Parents and whānau are well informed and authentically engaged as partners in their children’s learning. They make a significant contribution to the life of the school, including contributing their skills and knowledge to enrich the curriculum. The school regularly consults with the community to gather feedback and report on outcomes. Parents and whānau benefit from inclusive and supportive relationships.

Professional leadership is highly collaborative and focused on building teacher capability. Systems and processes for internal evaluation and sustainability are well embedded and contribute to ongoing school improvement and development. Teachers receive constructive feedback through rigorous appraisals. They inquire into the effectiveness of their practice with a focus on improving outcomes for all students. Professional learning and development is well aligned to the identified needs of students and teachers. Leaders and teachers make highly effective use of student achievement information at all levels. These good practices are contributing to higher levels of student achievement.

The board is providing effective governance. Trustees have participated in ongoing training for their roles and responsibilities. They access external advice and guidance when appropriate. The board sets clear expectations for reporting and receives regular and accurate information from the principal about progress towards meeting strategic aims and targets. Decision-making is focused on accelerating the learning of at-risk students and positive outcomes for all.

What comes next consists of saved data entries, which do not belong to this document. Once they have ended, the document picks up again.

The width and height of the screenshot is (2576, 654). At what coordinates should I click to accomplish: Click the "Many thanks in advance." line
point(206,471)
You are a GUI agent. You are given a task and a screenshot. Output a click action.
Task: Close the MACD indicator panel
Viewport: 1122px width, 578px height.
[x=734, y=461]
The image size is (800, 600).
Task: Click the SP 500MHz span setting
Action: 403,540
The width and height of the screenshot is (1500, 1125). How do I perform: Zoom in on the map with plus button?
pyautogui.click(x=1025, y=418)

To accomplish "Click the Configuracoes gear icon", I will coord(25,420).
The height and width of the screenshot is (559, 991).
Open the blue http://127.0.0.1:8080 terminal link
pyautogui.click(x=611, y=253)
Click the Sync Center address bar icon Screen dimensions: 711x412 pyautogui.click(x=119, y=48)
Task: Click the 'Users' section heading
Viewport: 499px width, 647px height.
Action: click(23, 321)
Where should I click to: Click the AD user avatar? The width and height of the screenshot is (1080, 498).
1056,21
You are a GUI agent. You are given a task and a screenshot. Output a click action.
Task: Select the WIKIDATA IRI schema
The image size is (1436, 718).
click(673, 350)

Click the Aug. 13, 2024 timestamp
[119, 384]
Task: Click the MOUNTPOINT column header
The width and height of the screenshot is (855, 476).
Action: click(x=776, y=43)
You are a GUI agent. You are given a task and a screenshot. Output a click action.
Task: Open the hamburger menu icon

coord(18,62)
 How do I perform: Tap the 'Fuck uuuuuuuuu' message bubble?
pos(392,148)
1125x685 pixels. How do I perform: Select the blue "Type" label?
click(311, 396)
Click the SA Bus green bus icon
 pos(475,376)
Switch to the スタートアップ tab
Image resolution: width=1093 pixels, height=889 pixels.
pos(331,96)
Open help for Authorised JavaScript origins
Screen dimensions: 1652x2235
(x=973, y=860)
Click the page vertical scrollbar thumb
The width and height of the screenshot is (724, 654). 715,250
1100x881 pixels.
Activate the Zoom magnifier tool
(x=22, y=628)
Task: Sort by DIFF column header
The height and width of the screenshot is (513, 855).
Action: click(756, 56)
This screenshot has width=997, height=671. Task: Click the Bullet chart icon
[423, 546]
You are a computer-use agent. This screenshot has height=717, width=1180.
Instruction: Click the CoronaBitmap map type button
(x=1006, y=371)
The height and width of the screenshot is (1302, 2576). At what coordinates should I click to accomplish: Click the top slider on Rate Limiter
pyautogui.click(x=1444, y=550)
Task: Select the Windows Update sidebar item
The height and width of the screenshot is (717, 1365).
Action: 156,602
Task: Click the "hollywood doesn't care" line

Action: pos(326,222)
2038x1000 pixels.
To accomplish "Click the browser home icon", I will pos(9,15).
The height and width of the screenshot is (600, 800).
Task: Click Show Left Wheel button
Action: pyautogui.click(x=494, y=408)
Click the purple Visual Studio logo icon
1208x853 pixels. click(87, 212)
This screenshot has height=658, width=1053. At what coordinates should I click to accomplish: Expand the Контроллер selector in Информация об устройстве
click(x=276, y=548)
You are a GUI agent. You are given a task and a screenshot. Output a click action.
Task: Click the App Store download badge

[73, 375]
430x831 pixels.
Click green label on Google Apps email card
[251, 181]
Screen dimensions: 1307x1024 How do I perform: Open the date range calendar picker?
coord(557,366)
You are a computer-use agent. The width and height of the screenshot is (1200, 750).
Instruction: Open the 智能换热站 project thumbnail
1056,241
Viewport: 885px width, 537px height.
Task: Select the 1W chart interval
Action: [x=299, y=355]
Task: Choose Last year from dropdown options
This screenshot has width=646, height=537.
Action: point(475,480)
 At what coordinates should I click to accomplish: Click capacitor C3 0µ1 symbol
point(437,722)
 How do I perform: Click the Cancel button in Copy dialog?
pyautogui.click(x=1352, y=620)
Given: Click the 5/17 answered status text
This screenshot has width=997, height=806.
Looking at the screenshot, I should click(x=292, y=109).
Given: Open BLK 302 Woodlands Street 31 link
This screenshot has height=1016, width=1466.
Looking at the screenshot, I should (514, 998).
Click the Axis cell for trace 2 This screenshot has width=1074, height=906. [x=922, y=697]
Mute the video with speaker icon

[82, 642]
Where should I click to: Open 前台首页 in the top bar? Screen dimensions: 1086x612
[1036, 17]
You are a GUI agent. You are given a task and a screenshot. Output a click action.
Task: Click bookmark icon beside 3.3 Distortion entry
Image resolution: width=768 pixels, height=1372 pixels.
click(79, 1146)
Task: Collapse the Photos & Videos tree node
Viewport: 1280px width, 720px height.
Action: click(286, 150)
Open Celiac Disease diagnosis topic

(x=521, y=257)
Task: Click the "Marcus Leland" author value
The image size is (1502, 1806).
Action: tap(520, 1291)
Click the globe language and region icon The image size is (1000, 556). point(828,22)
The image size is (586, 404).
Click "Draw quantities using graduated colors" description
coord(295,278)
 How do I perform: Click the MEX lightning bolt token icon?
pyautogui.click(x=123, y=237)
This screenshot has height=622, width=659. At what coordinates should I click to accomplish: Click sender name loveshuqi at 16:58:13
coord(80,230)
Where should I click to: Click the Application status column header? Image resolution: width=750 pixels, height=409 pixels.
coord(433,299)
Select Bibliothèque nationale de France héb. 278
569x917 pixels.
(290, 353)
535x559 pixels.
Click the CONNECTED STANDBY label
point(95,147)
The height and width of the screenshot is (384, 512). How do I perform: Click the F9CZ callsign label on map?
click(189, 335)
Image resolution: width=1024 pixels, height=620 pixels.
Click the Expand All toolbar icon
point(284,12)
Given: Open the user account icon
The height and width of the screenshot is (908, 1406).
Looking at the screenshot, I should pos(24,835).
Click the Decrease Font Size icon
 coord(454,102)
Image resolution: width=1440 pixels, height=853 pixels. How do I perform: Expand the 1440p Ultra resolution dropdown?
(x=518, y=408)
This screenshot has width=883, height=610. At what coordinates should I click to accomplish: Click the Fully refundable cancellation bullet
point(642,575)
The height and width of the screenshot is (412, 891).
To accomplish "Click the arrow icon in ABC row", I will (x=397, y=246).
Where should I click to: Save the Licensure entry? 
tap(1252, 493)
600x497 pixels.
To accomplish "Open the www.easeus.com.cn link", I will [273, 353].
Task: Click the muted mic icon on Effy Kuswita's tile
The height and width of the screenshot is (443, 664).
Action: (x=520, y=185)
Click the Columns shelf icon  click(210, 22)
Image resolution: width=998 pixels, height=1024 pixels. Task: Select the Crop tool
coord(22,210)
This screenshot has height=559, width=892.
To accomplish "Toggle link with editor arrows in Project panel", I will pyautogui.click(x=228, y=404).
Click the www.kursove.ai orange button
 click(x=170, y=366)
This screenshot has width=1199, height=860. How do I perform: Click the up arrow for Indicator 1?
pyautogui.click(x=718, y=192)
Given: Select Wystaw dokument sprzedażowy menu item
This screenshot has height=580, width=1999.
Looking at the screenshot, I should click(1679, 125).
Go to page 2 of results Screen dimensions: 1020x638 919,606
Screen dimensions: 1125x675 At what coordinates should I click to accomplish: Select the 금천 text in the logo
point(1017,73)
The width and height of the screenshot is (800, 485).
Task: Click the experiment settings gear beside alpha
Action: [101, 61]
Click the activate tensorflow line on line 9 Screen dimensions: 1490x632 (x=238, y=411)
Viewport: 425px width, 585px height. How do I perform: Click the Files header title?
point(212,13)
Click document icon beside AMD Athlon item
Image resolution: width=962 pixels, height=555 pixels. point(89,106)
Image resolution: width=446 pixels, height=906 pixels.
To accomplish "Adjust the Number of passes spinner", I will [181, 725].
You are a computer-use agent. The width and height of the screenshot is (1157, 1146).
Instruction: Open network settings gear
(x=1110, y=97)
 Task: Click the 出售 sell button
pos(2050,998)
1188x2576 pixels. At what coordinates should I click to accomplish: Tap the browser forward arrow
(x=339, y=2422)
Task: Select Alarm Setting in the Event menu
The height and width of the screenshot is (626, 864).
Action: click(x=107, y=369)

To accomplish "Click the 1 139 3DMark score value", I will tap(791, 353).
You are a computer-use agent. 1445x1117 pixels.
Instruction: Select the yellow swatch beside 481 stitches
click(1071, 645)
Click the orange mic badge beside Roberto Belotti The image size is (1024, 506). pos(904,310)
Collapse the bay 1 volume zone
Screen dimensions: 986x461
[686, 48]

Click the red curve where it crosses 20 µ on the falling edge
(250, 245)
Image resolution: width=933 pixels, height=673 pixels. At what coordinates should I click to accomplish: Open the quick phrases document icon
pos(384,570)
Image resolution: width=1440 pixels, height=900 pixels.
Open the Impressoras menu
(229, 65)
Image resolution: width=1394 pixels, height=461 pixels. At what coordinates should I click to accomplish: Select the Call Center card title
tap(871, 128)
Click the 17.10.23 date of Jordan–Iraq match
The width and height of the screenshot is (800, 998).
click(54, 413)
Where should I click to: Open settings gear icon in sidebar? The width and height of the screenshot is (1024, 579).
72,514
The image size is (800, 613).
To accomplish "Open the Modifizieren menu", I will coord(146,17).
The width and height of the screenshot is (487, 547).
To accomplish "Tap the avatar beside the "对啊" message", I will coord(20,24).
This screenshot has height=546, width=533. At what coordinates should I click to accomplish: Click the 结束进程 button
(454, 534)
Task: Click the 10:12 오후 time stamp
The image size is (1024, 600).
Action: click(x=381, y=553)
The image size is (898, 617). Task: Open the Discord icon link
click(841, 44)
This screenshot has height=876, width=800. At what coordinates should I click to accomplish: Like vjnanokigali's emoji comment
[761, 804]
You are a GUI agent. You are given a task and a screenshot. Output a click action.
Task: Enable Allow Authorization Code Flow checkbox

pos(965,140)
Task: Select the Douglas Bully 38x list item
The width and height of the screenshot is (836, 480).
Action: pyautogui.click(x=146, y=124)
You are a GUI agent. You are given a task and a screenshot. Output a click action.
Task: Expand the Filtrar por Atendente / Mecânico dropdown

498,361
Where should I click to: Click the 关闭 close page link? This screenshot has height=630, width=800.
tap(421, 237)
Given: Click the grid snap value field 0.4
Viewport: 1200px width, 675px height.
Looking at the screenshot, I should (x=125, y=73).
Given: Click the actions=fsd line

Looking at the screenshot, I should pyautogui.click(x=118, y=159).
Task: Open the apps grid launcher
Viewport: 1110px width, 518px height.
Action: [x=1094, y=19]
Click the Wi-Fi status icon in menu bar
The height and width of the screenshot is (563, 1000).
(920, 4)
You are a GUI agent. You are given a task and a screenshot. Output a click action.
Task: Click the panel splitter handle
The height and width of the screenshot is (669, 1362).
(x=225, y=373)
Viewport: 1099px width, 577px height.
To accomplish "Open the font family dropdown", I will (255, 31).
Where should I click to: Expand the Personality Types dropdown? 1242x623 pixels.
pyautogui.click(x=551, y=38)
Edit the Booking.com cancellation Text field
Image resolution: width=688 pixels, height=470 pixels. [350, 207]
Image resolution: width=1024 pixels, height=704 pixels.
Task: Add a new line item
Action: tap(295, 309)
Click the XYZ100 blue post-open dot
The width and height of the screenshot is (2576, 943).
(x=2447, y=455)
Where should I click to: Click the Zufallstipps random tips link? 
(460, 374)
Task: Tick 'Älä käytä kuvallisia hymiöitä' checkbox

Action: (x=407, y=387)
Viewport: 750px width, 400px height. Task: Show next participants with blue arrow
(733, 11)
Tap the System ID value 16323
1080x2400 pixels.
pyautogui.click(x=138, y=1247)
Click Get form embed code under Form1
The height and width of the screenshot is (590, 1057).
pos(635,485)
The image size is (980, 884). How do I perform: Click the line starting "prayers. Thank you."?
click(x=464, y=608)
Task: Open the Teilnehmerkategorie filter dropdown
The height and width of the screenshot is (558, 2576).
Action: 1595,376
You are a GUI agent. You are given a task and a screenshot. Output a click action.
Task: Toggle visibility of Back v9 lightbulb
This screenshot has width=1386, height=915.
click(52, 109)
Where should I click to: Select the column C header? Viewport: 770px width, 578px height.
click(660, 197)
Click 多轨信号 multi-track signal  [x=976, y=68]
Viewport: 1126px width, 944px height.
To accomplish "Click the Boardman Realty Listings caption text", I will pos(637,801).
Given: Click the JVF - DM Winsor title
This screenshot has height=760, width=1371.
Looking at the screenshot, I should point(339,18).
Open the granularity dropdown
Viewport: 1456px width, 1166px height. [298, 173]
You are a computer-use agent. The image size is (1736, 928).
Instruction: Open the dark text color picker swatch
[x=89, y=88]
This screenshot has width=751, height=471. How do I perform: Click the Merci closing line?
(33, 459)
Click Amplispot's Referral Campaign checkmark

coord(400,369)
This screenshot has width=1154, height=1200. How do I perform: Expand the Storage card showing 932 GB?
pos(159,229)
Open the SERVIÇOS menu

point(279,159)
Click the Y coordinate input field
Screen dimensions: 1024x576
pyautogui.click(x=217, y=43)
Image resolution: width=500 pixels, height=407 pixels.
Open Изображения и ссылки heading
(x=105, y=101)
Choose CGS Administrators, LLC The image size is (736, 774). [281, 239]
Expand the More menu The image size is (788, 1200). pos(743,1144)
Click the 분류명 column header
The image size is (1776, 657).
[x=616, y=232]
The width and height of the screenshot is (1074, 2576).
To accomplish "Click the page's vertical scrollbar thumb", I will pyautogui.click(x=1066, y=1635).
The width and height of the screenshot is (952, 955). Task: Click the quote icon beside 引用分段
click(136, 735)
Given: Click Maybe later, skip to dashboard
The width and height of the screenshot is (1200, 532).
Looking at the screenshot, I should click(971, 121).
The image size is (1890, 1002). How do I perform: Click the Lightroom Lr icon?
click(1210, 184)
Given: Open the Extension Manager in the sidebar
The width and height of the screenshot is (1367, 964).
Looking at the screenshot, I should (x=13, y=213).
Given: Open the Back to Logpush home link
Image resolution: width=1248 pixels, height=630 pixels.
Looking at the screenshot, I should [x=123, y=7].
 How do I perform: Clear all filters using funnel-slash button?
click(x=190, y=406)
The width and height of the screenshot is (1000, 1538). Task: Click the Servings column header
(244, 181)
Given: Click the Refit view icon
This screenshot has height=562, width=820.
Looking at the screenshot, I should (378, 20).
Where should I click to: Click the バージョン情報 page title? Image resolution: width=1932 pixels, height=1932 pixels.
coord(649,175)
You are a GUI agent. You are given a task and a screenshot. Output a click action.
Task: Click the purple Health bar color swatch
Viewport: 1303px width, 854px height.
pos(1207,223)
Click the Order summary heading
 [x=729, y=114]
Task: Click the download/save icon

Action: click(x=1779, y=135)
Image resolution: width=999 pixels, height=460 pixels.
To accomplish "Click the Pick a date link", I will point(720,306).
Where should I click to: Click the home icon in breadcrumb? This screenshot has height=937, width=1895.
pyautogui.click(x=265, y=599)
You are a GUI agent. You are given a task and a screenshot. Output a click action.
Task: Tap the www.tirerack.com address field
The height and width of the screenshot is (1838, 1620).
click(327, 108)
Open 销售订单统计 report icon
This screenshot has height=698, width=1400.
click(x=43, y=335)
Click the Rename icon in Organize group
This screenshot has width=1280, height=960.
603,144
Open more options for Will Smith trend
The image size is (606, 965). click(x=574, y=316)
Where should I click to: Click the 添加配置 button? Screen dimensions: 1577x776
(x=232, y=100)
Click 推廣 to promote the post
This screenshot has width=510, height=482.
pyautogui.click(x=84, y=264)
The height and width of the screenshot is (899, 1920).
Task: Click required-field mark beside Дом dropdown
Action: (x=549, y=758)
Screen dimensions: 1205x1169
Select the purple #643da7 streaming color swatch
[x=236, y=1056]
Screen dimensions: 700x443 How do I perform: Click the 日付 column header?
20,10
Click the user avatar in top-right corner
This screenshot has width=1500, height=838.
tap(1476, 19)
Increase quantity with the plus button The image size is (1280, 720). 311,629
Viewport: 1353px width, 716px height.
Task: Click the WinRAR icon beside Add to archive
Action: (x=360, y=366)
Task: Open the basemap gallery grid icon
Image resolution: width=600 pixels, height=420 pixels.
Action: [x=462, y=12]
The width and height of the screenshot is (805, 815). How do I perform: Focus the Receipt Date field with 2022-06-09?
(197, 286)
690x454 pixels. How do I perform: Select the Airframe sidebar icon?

Since the 2014 ERO report the school has effectively addressed the areas for improvement related to evaluating and reporting on outcomes for students at risk of not achieving, improving students’ social skills, strengthening teaching practice and the use of student achievement information to support students in their learning. There have been significant upgrades to the indoor and outdoor environments and play areas.

2.2 What further developments are needed in school processes and practices for achievement of equity and excellence?

Further development of the curriculum is needed in the following areas:

  • implementing the careers education programme for Years 7 and 8

  • further integration of the interests and strengths of students

  • strategically implementing the learning languages curriculum to enable students to make progress with their fluency in te reo Māori.

3 Board assurance on legal requirements

Before the review, the board and principal of the school completed the ERO board assurance statement and self-audit checklists. In these documents they attested that they had taken all reasonable steps to meet their legislative obligations related to the following:

  • board administration

  • curriculum

  • management of health, safety and welfare

  • personnel management

  • finance

  • asset management.

During the review, ERO checked the following items because they have a potentially high impact on student safety and wellbeing:

  • emotional safety of students (including prevention of bullying and sexual harassment)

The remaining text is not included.